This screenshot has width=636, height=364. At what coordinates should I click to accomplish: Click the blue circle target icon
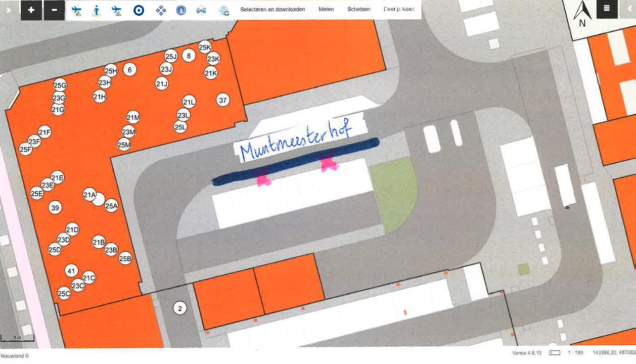click(139, 10)
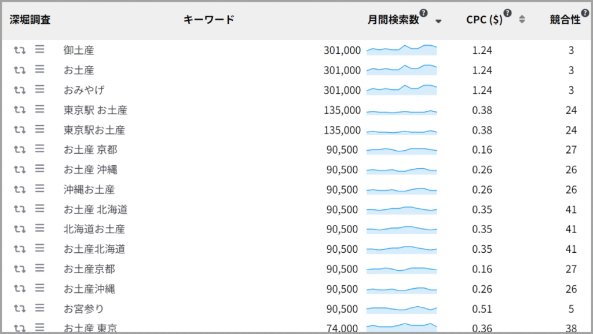Click help icon next to 競合性
Viewport: 593px width, 334px height.
(585, 14)
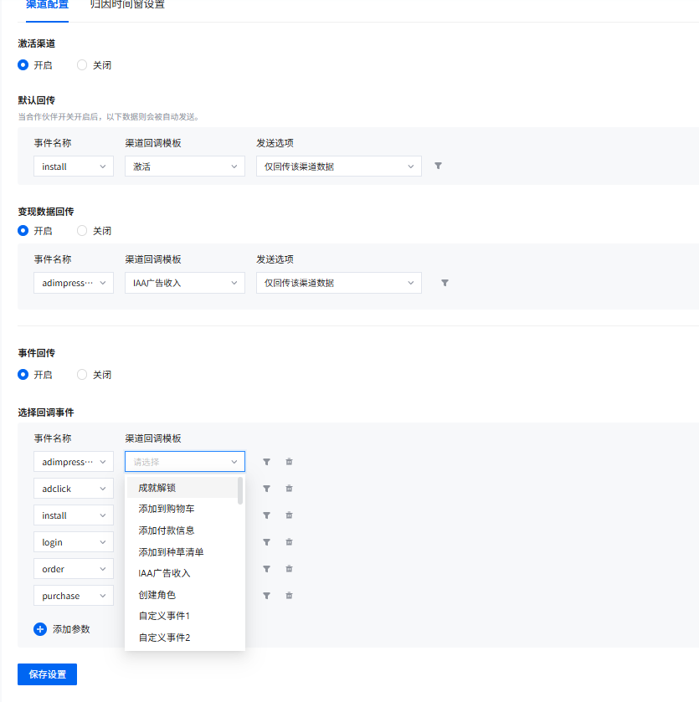Open the install 事件名称 dropdown in 默认回传
The image size is (699, 702).
pos(73,166)
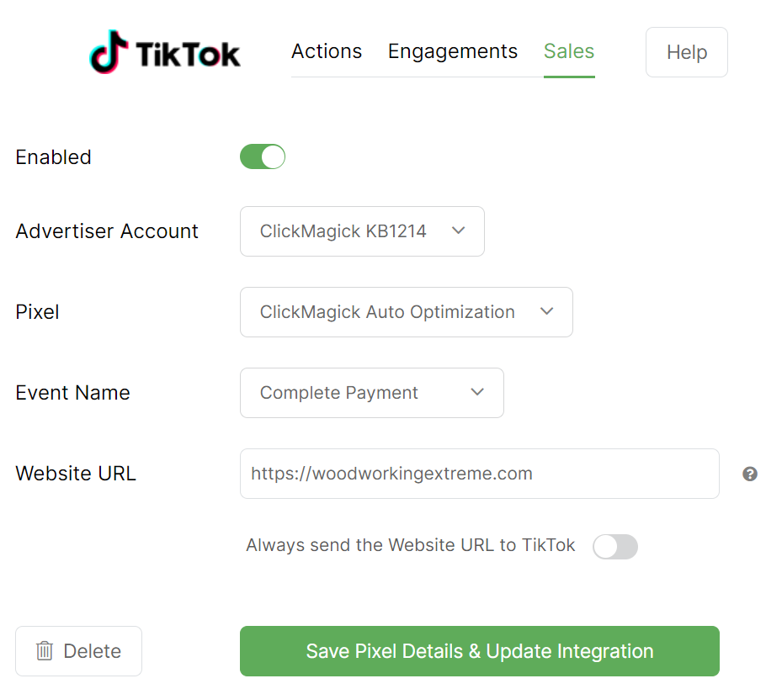The image size is (766, 689).
Task: Click the TikTok wordmark text
Action: click(188, 55)
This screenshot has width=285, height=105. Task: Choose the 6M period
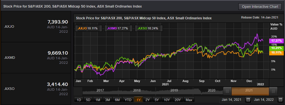click(x=117, y=100)
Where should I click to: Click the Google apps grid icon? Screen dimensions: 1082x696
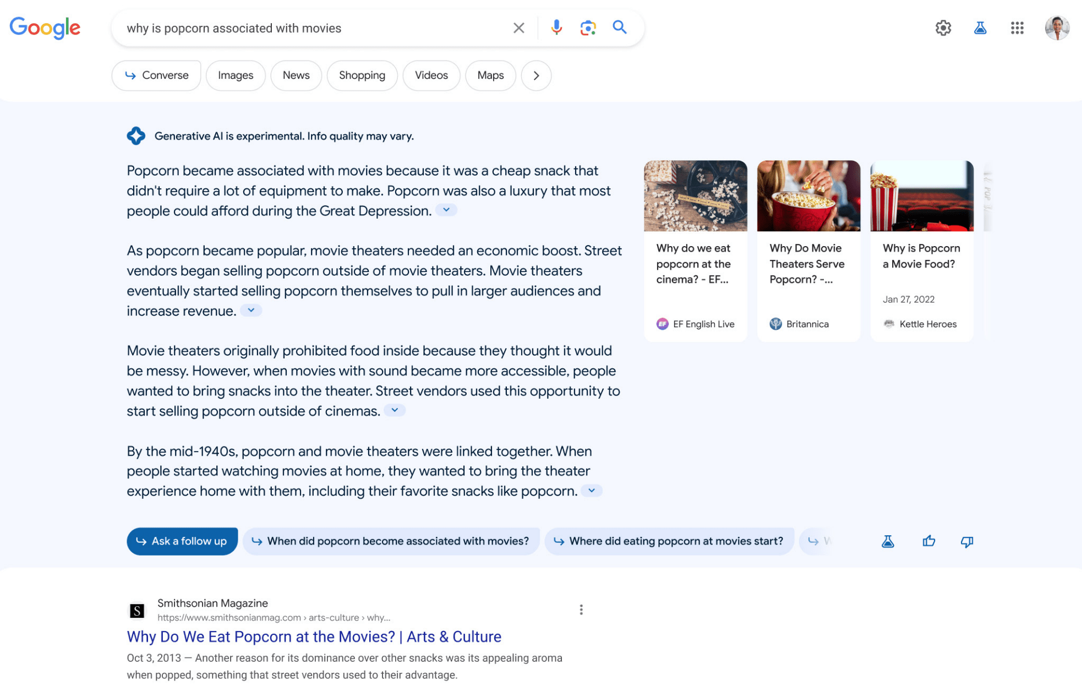click(1018, 28)
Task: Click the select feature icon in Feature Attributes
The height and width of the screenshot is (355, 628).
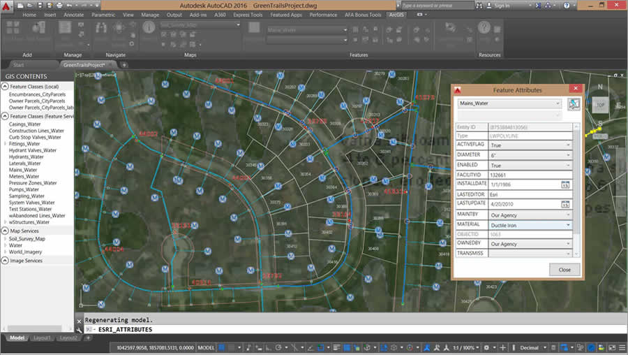Action: (x=574, y=104)
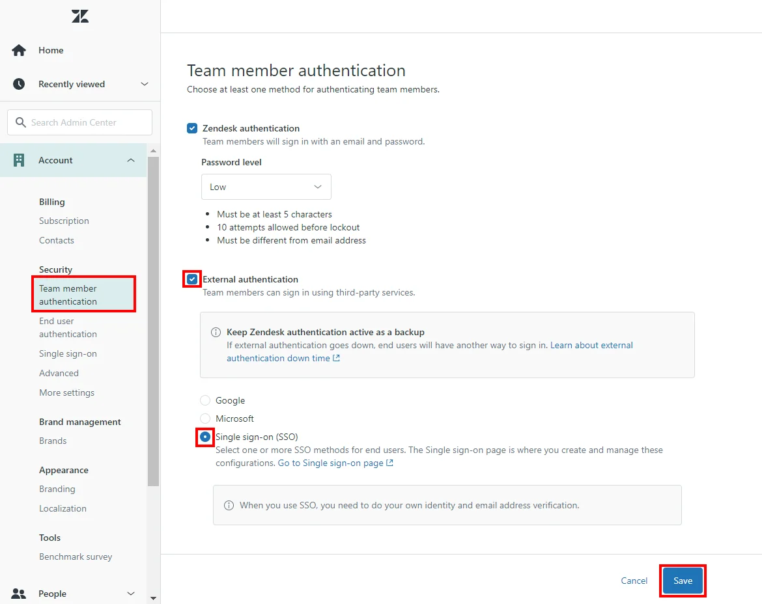Open the Learn about external authentication link

click(x=591, y=345)
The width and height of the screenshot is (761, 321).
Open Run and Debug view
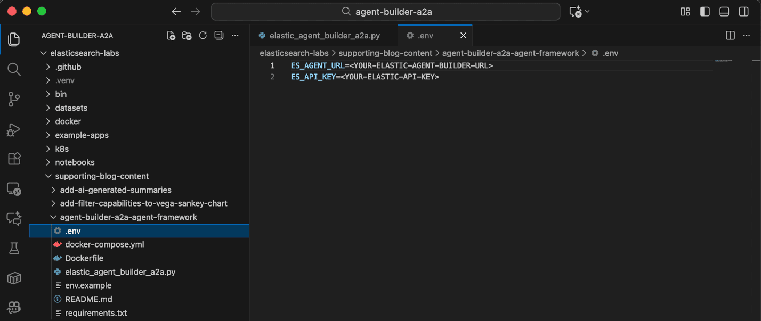click(x=14, y=129)
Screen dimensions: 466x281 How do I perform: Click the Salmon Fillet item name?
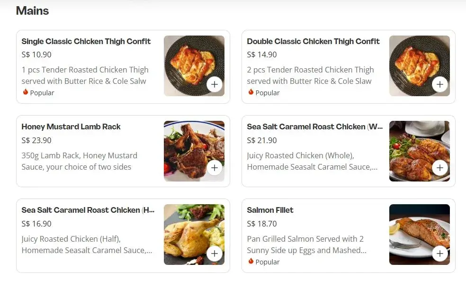click(x=270, y=210)
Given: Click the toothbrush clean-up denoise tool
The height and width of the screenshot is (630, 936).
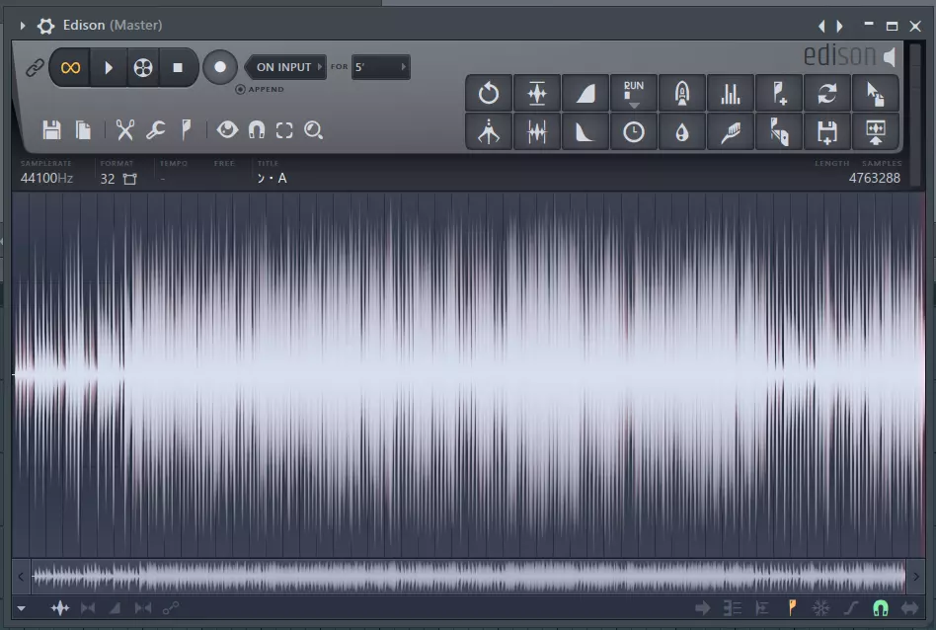Looking at the screenshot, I should (x=731, y=131).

++++++

WHAT YOU HAVE TO DO: A verbatim rendering of the listing above is required, without any of its pictures.

SOLVED EXERCISE:
This screenshot has width=636, height=364. At what coordinates should I click to accomplish: Click the blue circle target icon
click(139, 10)
Click help icon next to 競合性
Viewport: 593px width, 334px height.
(585, 14)
Open the install 事件名称 dropdown in 默认回传
The image size is (699, 702).
pos(73,166)
The image size is (766, 689).
Task: Click the TikTok wordmark text
Action: click(188, 55)
This screenshot has width=285, height=105. Task: Choose the 6M period
click(x=117, y=100)
Where should I click to: Click the Google apps grid icon? Screen dimensions: 1082x696
click(1018, 28)
Task: Click the select feature icon in Feature Attributes
The height and width of the screenshot is (355, 628).
Action: (x=574, y=104)
Open the Learn about external authentication link

click(x=591, y=345)
The width and height of the screenshot is (761, 321).
Open Run and Debug view
click(x=14, y=129)
Screen dimensions: 466x281 How do I perform: Click the Salmon Fillet item name?
click(x=270, y=210)
Given: Click the toothbrush clean-up denoise tool
The height and width of the screenshot is (630, 936).
Looking at the screenshot, I should (x=731, y=131).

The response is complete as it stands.